● WORK ITEM
Write out, word for word, every line from the one containing "Open the Safari" through the last line of the records below, both ends included.

(Items from a dataset)
────────────────────

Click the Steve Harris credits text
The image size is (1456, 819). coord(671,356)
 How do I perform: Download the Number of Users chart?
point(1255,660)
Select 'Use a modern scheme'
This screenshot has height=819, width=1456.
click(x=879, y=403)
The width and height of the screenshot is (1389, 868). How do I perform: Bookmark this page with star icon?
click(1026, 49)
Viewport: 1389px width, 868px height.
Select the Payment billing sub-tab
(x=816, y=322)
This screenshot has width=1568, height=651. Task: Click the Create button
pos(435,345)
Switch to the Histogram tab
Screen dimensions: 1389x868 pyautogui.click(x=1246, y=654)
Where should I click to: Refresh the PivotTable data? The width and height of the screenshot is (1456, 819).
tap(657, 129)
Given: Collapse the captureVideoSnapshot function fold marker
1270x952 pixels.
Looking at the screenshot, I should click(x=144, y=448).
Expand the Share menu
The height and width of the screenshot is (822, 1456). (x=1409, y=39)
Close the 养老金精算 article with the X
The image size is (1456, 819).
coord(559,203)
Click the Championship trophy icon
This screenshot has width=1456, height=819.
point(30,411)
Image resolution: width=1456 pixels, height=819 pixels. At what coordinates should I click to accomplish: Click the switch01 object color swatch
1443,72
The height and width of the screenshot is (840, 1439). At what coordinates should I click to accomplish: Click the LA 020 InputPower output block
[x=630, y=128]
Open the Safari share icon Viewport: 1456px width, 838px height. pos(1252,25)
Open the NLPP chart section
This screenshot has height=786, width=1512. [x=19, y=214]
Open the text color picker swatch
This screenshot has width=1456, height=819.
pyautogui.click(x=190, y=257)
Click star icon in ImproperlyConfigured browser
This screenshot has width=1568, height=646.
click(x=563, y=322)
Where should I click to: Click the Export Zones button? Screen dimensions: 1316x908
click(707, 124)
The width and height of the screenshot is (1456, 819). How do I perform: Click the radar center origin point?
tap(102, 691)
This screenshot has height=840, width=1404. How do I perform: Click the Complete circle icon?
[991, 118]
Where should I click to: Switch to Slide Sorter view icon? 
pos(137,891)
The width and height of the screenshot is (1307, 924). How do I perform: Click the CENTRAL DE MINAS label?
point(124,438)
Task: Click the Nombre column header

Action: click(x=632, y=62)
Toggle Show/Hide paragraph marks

────────────────────

● ANSWER TO THIS TASK
Open the Safari share icon Viewport: 1456px width, 838px height. pos(1252,25)
Open the NLPP chart section
This screenshot has height=786, width=1512. [x=19, y=214]
Open the text color picker swatch
This screenshot has width=1456, height=819.
pyautogui.click(x=190, y=257)
Click star icon in ImproperlyConfigured browser
This screenshot has width=1568, height=646.
click(x=563, y=322)
Where should I click to: Click the Export Zones button? Screen dimensions: 1316x908
click(707, 124)
The width and height of the screenshot is (1456, 819). How do I perform: Click the radar center origin point?
tap(102, 691)
This screenshot has height=840, width=1404. How do I perform: Click the Complete circle icon?
[991, 118]
Where should I click to: Switch to Slide Sorter view icon? 
pos(137,891)
The width and height of the screenshot is (1307, 924). How do I perform: Click the CENTRAL DE MINAS label?
point(124,438)
Task: Click the Nombre column header

Action: click(x=632, y=62)
Toggle Show/Hide paragraph marks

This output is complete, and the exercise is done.